Sea como fuere, me van a permitir que les introduzca
un bosquejo del tercer capítulo de la novela, aún sin título, protagonizada por
la pareja de ilicitanos que ya conocen. Les pongo en situación. En esta ocasión
se encuentran pasando unas vacaciones en Japón. Él es arquitecto y ella trabaja
para una multinacional, por lo que, a pesar del 20% de inflación del primer
semestre de 2026 en España, han decidido pasar diez días de agosto en el país
del sol naciente.
Se encuentran en un hotel de Tokio. El aire
acondicionado de la habitación imprime un ambiente muy agradable. En el
exterior, el inmisericorde verano japonés, cálido y húmedo, hace que salir de
día sea una experiencia un tanto desagradable. Las noches no son mejores. Elche
les va a parecer fresquita a la vuelta, bromean. A pesar de todo, la curiosidad
de Javi por los edificios de la capital japonesa y la gran querencia de Inés
por todo lo relacionado con la gastronomía japonesa, les ha impelido a devorar
la ciudad en los cinco días que llevan en ella. Quizás por eso, Javi propone un
plan alternativo para el día siguiente. No le dice a Inés dónde irán, a ella le
gusta que la sorprendan, por lo que él, muy críptico y con una amplia sonrisa,
sólo le avanza que irán al lugar donde nació la máxima que los japoneses
enseñan a los niños, pero que en España pocos cumplen.

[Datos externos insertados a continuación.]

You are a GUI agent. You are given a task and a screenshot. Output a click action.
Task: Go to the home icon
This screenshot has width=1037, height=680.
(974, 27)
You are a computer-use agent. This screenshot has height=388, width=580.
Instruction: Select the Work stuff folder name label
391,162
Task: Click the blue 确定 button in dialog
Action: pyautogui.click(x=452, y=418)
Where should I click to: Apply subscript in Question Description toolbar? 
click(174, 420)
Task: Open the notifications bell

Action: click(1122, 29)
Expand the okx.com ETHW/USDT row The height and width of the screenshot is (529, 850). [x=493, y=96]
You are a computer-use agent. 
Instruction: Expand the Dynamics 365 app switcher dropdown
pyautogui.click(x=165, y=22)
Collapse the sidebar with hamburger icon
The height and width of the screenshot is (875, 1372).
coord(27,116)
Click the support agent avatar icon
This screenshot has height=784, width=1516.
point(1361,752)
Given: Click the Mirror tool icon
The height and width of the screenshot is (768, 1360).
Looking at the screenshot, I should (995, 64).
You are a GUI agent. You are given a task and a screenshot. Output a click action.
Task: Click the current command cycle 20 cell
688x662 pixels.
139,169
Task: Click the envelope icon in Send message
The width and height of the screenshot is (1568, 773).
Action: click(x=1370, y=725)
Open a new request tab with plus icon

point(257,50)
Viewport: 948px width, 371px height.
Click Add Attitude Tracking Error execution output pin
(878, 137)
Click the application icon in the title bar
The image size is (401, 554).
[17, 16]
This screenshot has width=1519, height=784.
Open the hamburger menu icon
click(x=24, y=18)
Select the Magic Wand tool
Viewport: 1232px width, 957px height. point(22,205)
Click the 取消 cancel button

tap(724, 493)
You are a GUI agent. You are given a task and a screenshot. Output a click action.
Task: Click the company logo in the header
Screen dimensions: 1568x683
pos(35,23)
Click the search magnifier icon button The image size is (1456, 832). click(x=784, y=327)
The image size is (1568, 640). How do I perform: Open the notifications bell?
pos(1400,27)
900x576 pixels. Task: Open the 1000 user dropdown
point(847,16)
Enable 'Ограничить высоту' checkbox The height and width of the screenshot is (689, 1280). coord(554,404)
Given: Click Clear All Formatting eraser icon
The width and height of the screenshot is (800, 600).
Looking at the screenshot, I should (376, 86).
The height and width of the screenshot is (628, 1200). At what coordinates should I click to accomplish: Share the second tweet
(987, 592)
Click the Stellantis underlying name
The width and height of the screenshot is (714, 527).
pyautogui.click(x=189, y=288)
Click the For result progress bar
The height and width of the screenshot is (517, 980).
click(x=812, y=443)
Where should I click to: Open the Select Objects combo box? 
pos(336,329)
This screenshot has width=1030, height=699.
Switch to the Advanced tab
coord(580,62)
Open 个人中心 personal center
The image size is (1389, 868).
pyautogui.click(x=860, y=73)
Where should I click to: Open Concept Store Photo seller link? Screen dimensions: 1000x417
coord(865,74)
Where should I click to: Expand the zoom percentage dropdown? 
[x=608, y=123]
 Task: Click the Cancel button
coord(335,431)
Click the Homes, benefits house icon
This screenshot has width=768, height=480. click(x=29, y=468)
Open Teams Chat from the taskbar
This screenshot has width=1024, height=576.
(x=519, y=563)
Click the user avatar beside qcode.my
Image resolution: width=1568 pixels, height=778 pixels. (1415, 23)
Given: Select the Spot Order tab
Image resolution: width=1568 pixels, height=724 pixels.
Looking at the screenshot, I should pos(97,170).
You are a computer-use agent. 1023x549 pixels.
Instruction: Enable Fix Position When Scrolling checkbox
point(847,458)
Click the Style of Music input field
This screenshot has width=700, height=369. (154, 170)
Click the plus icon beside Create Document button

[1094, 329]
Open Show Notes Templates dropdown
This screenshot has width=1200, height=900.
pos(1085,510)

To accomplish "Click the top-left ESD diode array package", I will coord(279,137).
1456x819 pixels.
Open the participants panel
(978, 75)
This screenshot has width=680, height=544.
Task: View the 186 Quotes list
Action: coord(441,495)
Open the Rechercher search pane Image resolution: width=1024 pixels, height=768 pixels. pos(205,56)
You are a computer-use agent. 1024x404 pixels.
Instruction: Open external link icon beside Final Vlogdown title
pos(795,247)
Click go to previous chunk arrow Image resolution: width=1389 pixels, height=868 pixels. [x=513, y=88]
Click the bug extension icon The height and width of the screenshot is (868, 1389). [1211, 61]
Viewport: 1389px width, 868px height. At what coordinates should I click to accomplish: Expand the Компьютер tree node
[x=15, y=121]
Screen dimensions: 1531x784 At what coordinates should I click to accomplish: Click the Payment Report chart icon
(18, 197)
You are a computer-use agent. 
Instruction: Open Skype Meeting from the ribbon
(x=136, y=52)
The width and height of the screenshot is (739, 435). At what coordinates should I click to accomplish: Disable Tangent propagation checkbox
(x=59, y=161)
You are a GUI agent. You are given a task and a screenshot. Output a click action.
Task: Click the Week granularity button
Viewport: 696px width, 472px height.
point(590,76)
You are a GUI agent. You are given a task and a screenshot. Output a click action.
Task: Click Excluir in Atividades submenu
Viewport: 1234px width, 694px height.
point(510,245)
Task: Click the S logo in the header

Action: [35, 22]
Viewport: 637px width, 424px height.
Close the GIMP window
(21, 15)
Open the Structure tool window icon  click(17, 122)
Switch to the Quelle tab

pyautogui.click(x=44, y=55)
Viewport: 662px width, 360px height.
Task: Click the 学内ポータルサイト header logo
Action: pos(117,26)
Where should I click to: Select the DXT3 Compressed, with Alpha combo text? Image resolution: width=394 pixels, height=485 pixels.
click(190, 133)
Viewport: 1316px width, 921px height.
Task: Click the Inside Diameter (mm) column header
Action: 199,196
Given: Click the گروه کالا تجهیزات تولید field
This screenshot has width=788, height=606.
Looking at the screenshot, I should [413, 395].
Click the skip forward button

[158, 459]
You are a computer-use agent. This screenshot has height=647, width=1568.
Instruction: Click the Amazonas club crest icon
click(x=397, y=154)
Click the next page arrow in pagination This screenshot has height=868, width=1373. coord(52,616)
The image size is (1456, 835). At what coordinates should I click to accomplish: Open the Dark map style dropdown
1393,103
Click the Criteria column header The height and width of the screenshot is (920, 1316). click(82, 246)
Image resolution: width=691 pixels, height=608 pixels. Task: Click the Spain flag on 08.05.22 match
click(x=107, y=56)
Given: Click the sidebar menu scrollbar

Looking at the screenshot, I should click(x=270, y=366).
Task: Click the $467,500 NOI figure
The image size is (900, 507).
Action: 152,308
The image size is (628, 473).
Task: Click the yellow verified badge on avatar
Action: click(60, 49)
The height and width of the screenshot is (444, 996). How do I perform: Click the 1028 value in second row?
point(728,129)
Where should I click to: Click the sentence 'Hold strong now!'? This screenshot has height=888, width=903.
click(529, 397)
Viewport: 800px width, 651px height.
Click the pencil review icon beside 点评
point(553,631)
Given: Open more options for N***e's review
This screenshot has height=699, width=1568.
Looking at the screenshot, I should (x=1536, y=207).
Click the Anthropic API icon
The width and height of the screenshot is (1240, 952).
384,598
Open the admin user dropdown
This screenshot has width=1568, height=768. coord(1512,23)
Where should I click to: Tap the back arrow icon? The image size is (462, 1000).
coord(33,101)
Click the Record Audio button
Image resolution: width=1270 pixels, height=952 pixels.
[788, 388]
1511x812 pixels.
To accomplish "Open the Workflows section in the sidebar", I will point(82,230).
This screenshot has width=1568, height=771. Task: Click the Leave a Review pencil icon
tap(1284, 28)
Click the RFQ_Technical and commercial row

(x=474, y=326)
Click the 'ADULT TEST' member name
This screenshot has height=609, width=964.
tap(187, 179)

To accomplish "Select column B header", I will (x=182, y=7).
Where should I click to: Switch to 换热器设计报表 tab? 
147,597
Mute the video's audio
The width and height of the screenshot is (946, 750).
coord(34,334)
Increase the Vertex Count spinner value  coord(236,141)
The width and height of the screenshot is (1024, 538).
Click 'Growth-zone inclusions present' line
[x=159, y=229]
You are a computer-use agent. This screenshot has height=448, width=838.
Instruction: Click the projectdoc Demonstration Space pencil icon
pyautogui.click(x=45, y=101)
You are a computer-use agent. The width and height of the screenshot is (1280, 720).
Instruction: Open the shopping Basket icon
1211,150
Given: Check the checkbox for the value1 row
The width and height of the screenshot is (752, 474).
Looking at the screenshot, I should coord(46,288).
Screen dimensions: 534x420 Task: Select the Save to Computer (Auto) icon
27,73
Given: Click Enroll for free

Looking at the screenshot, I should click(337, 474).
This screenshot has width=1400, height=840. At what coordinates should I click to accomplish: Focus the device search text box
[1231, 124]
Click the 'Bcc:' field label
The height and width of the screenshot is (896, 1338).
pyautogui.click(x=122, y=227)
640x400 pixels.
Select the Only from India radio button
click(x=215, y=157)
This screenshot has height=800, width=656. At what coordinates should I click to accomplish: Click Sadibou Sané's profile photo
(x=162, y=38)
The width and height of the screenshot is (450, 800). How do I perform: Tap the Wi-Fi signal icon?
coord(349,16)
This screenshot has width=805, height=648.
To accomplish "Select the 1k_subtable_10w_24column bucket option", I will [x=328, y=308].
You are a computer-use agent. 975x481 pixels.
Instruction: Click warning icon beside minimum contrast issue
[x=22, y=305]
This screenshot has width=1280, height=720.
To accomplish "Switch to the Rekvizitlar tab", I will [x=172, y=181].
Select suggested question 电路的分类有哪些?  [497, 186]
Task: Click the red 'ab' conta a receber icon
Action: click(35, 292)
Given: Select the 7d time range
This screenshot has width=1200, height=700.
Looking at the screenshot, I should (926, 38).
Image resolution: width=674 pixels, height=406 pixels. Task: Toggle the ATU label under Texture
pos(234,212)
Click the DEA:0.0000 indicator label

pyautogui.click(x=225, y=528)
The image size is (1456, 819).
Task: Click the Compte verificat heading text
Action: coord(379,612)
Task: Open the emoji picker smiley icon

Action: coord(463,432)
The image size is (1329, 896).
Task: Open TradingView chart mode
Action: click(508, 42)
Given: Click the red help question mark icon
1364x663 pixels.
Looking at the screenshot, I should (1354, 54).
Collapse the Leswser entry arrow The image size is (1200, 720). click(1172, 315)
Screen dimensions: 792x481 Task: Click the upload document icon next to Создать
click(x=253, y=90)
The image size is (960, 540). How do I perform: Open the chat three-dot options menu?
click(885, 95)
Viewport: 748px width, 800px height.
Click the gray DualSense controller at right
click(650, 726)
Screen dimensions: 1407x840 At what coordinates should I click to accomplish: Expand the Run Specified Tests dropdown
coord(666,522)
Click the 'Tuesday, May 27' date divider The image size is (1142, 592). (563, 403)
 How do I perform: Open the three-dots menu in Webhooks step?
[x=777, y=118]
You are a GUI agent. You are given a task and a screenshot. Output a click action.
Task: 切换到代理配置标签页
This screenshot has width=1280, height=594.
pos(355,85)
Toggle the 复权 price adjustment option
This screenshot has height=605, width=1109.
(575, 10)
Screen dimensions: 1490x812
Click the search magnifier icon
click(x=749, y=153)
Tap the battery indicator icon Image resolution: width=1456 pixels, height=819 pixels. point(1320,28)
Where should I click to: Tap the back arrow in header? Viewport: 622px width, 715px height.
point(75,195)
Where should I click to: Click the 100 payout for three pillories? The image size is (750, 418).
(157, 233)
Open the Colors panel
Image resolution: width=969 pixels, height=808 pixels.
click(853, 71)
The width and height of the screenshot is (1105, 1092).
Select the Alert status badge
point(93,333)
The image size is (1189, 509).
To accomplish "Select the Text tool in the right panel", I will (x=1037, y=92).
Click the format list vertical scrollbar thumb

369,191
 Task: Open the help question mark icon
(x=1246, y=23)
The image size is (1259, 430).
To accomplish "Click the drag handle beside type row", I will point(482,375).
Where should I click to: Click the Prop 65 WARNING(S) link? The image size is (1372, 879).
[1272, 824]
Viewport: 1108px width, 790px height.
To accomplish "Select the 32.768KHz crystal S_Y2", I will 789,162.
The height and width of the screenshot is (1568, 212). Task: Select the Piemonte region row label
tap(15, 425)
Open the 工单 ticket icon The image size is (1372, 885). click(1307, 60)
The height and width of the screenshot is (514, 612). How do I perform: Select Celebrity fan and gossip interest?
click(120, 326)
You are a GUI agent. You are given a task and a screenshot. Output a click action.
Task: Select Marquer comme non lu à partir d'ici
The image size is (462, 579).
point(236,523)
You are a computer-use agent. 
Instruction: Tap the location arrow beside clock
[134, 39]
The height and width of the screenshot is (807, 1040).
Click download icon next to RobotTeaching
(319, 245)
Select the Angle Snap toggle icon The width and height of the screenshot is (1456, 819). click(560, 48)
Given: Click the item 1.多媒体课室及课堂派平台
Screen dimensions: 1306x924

Al día siguiente salen muy temprano. Él protegido por
un panamá, ella por una sombrilla de seda. Se dirigen en taxi hasta la estación
de Sendai, donde toman el Shinkansen de la línea Tohoku-Hokkaido. Inés no sale
de su asombro, sobre todo cuando cuarenta minutos después Javi la hace bajar
para hacer un transbordo en Utsonomiya y coger el tren convencional de la línea
Nikko, desde el que pueden apreciar una idílica estampa de los verdes campos de
arroz.
Poco antes de las ocho llegan a Nikko y caminan hasta
el Santuario de Toshogu. La exuberancia del entorno, con un paisaje presidido
por enormes coníferas y bosques de bambú, sólo es comparable con los edificios
que conforman el complejo: los intrincados decorados tallados en la madera, la
pagoda de cinco alturas, los delicados artesonados, presididos por un dragón
llorando que cubre todo el techo, el Nemurineko, o gato dormido sobre la
puerta principal y, por fin, lo que Javi quería mostrarle a Inés: una especie
de retablo que simboliza el ciclo del devenir de la experiencia humana, desde
la tierna e inocente infancia hasta la atribulada y azarosa vida adulta, en el
que aparecen los conocidos como los “Tres monos sabios”, representados por tres
macacos, cada uno de los cuales se tapa respectivamente las orejas, la boca y
los ojos.
“Ni ver, ni oír, ni decir maldades”,
exclama Inés. “Ahora entiendo lo que querías decir. Venga, vamos al pueblo,
te has ganado una invitación a sushi con un sake bien frío.”